Mutiny part 1
<Snip>
She then knocked Alotta out of the way and used the communications
console
to inform everyone of their new job changes.
"Alotta Chrysler will now be working inÂ…" She checked a
clipboard. "The
medi-bay."
"Why did you announce that over the com? I'm stood RIGHT HERE!"
Alotta
shouted.
"Oh yes, well you'd better run along. The medibay needs a new plastic
surgeon, I've seen lots of horrific sights around here. You look like
you
might need a bit of a lip jpb dear. A tummy tuck wouldn't go amiss
either."
Alotta was fuming.
"Now now, don't give me that look. Just be glad that I didn't make
you in
charge of mopping up the sick!"
Alotta didn't know what to say, her fists clenched and she stormed
off. Sam
Hussain carried on announcing job changes
<end snip>
Storming down several corridors her feet stampped against the metal
flooring leaving visable dents in the floor, Plastic surgons where
the one thing that she hated. And so what if she had that little
piece of information about her in pre-school, she was five what do
you expect when you see a pair of sissors and an electric shaver, I'm
sure anyone would have done the same thing.
She heard a scream from the deepest darkest recess of space, 'looks
like Jay got a position next to Keto' she thought grimly and the
pathetic fact that they weren't allowed to have any sort of romantic
relationship that bit big wind. Fleeing through several open doors
she found herself in the medi-bay,
"I'm not even trained for this!" Alota screamed at the top of her
lungs, but wait, she had an idea, one that would probably get her
demoted to washing and cleaning captain cannon's memorial toilet by
the end of the week but it was a sure fire plot for that sweet sweet
revenge oh was this going to be fun.
"Holly" she said, a weird face came up on to the screen, one that was
definatley not Holly, "Who the blinking heck are you?" Alota wondered,
"I am the new advance version of Holly, I no longer go by the name of
Holly though" this weird computer being said, it's face was quite
gaunt and it had ginger hair tied back in regulation style, she wore
lipstic that was almost silverish yet completely in standard
regulation.
"Well what's your name?"
"My name is............."
"Well what the hell is it?" Alota said starting to become angry,
"My name is.........." Alota sighed, this could take a while.
~several minutes later~
"My name is Dolly"
"What?!" Alota screamed, "You took over five minutes just to say that"

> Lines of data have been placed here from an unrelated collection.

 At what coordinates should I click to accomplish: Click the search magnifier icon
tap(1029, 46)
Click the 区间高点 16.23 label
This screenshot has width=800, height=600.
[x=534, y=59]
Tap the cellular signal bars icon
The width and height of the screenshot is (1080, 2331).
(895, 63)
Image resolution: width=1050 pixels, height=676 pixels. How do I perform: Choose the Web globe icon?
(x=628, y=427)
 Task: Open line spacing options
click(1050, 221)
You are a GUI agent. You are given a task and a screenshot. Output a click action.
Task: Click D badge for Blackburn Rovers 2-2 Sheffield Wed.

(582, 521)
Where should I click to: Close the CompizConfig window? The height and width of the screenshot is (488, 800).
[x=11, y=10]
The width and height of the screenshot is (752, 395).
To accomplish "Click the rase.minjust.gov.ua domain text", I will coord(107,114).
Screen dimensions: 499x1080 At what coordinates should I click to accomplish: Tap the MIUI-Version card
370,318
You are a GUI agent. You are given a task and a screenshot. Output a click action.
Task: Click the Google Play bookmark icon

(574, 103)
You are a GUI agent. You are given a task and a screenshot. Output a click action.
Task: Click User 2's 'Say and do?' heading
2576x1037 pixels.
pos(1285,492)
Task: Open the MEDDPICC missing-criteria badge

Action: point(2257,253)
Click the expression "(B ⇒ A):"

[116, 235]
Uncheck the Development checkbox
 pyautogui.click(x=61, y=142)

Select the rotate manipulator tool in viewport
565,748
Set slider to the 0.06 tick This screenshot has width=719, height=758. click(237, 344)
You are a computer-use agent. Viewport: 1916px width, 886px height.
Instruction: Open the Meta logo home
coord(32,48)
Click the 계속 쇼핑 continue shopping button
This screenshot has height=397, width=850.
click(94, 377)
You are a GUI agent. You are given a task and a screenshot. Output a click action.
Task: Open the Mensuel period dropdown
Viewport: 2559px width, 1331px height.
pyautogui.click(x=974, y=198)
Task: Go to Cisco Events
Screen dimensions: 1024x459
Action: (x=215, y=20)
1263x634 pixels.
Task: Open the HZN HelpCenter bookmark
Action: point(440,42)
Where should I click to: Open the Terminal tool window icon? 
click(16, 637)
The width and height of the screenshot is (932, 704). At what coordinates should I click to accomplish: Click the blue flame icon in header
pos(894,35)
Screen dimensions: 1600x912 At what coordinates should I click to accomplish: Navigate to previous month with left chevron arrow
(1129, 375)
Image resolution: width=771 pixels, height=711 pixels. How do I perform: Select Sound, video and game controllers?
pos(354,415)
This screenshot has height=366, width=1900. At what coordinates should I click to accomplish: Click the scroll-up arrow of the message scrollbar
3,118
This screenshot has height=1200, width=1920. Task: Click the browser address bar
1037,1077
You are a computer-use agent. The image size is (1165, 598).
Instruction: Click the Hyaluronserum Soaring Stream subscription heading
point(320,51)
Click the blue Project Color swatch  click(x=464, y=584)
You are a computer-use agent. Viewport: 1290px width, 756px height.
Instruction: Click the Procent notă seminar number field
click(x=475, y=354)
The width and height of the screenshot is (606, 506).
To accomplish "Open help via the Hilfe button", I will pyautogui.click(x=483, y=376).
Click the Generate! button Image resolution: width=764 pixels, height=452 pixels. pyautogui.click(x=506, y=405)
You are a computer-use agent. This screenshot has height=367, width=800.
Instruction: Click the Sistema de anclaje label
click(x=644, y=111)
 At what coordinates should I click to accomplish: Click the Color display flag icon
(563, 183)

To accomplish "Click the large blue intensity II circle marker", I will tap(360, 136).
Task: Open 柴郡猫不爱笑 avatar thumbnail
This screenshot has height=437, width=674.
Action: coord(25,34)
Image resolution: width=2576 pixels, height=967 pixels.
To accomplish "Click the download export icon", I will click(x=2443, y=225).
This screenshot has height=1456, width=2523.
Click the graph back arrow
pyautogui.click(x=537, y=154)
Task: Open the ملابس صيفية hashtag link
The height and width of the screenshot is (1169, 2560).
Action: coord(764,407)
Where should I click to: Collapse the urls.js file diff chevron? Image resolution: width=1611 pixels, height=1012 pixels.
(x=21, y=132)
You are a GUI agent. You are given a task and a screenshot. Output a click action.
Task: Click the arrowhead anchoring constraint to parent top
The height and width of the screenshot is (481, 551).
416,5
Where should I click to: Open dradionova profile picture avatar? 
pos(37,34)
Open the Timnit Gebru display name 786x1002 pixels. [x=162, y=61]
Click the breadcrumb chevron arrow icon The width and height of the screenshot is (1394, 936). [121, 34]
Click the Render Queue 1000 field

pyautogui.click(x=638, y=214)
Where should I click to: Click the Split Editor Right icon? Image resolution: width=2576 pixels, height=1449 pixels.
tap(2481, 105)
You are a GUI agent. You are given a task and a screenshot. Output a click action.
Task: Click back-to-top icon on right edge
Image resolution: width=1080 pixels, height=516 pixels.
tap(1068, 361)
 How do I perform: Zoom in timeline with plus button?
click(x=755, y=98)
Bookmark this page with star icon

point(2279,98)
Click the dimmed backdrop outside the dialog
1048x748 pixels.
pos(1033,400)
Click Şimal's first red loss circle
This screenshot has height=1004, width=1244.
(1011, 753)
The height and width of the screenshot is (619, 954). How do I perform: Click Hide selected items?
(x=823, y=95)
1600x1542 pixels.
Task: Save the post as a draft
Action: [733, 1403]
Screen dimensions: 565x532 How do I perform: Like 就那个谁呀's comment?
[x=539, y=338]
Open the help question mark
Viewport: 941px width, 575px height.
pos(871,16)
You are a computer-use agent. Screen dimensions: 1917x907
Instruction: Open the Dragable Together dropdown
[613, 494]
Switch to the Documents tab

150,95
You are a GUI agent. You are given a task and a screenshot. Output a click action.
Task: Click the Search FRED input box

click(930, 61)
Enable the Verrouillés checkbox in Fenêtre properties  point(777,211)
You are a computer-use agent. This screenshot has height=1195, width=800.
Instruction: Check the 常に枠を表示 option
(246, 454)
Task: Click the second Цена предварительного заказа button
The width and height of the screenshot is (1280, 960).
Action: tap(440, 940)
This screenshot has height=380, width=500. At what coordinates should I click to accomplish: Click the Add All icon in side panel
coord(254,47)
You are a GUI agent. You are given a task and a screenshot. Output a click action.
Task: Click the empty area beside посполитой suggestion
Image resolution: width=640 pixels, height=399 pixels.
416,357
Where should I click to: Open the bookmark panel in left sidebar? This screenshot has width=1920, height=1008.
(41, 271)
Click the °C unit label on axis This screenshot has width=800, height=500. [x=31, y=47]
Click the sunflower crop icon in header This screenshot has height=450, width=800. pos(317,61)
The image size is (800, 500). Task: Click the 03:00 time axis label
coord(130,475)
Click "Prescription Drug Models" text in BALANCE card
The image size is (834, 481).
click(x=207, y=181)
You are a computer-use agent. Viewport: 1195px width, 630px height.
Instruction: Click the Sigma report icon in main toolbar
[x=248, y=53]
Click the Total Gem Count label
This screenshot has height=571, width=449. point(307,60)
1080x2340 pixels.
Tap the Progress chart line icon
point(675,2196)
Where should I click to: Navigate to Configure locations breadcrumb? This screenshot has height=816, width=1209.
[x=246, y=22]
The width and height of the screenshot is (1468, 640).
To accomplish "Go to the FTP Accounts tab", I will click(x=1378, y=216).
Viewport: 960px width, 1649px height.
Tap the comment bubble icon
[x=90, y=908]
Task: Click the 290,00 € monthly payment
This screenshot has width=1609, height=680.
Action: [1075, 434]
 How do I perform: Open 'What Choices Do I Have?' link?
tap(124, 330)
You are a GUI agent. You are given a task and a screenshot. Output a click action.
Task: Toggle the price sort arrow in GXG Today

"Is there a reason you called me?" the voice boomed, which was kind
of unnerving
"Yes, could you tell the Captain, that she has a medical appointment
in five minutes"
"I see no medical appointment for the captain, the one who grasis us
with her presence"
'Talk about butt kisser' Alota thought to herself,
"It's a routine one that occurs to every new crew member as soon as
they join the Blue Dwarf, normally they would spend two weeeks in
quarantine but we wouldn't want the person that grasis us with her
presnce to be in quarantine for two whole weeks"
"Understandable, I will inform the captain straight away". Alota
chuckled silently then dissapeared to the medicine cabinet, luckily
someone in the medibay couldn't tell the difference between
Anesthetic and Hydrochloric Acid so big lables with big letters where
all over the bottles of different medicines. Pulling out a huge
cartoonish syringe from nowhere Alota choose the Anesthetic and
poured some into the needle, she then did the squirty thing that
makes nearly everyone faint.
Captain Hussian marched into the medi-bay,
"What is the meaning of this?!" she bellowed, "You are no doctor!"
"Yes but as the doctor is currently out on an 'away' mission, the
person left is the doctor" Alota said with a grin trying humanly to
keep the grin from becomming a full blown laughing fit. She tapped
on one of the medibeds,
"Come on we're not going to get very far if your reluctant, it's
either a few jabs and medical examination or two weeks in
quarantine", Hussain reluctantly sat on the medi-bed,
"You better get this over and done with I have work to do!" Hussain
barked,
"Don't worry, now just count to ten and this jab will be over and
done with soon" she said in a voice that was as if she was talking to
a child. Pulling out the insanley big needle, Alota stuck it in
Hussain's wrist,
"One......two........three...." Hussain passed out,
"Oh goodie good she's going to be out for oh three days, that's good,
because in the space corps directive is says,
"All newly appointed plastic surgeons must have a test subject of
their choice to practice on, captians included"" Alota laughed
manicly, "I'll give you a lip jjob and a tummie tuck!" she hissed.